The autopsy of Cantor's defeat continued, though, with a number of prominent Republicans saying the Republican leader lost his seat because of his stance on immigration - or his lack thereof.
"I don't have any regrets because I remain focused on the mission that I'm about," Cantor told CNN, vowing to continue pushing conservative policies wherever he lands next.
He also said he'd vote in the general election for David Brat, the tea party-backed college professor who ousted him Tuesday. "I want a Republican to hold this seat, of course," he said.
In a separate interview on ABC, Cantor declined to join the post-mortem speculation about why he lost, saying there wasn't "one particular reason why the outcome was what it was."
Cantor's fellow Republicans, though, didn't have too much trouble identifying the culprit: immigration reform.
Brat made his opposition to immigration reform and "amnesty" a cornerstone of his campaign, and some Republicans said Cantor lost his job because he was too supportive of immigration reform efforts pushed by Democrats.
"Earthshaking primary results in Virginia tonight," tweeted Rep. Steve King, R-Iowa Tuesday after Cantor's loss. "Resounding rejection of #Amnesty and support for Rule of Law."
King, one of the House's loudest opponents of immigration reform, later tweeted, "Wanted: Applicants for Majority Leader in US House who have a record opposing amnesty."
Others, though, said Cantor's mistake was being too vague and too timid on the issue, not too aggressive.
Providing a sharp contrast to Cantor's fate, Sen. Lindsey Graham, R-S.C., won his own contested primary this week after openly supporting a comprehensive immigration reform bill that included a pathway to citizenship. He said Cantor lost by muddling the issue, instead of taking a clear position.
"I don't think Eric got beat because of his stand on immigration," he said. "I think he got beat because of his lack of defining himself on immigration."
Graham advised his fellow Republicans to unabashedly back comprehensive reform, including an earned path to citizenship for undocumented workers, before they become politically obsolete.
CBS News congressional correspondent Nancy Cordes said on "Face the Nation" that Cantor's repeated shifts on immigration policy left voters confused.
"The bigger challenge for Eric Cantor was not the fact that he was for immigration reform or against it but that people didn't really know where he stood. First he came out very forcefully against immigration. Then he said he was for it for the kids, and then he backed away from that when it looked like that was unpopular," she said. "So I think the challenge for people in his district on not just that issue but a number of issues was that they weren't really quite sure where he stood."
Cantor "was never on either side on immigration," agreed PBS' Gwen Ifill. "He tried to have it both ways."
Cantor himself didn't buy into the argument that he lost his job because he waffled on immigration.

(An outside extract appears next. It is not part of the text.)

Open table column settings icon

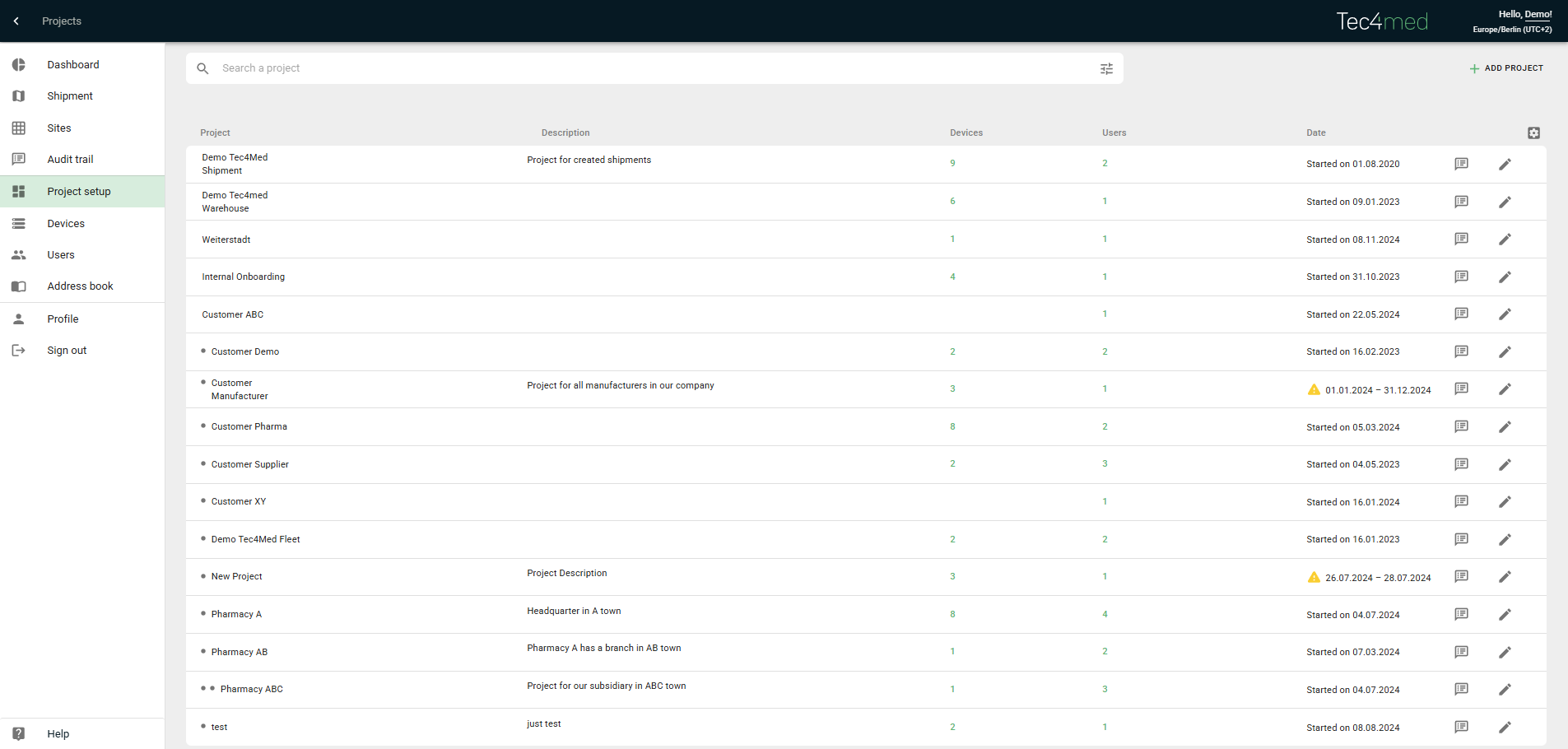tap(1533, 133)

"My position never wavered," he said on ABC. "I have always taken the position that I'm not for a comprehensive amnesty bill. I have always said that we ought to deal with the kids who did not break any laws and themselves came into this country, in many cases, unbeknownst to them."
"Did that infuriate folks on both sides?" he asked. "Sure. But it is the principled position."
And some other Republicans wondered whether the thorny politics of immigration reform really sealed Cantor's fate or whether something else was at play.
"I think it played a role, but again, there are a lot of other issues in this race as well," said Rep. Greg Walden, R-Ore., the chairman of the National Republican Congressional Committee, on "Fox News Sunday."
Republican National Committee Chair Reince Priebus argued on "Face the Nation" that Cantor's national profile was a bigger handicap than his position on immigration.
"When you're trying to be a majority leader - and Eric did a great job of it - but it takes you out all over this country, it takes you out of your district," Priebus said. "And pretty soon, that good work that you're doing nationally becomes a liability locally."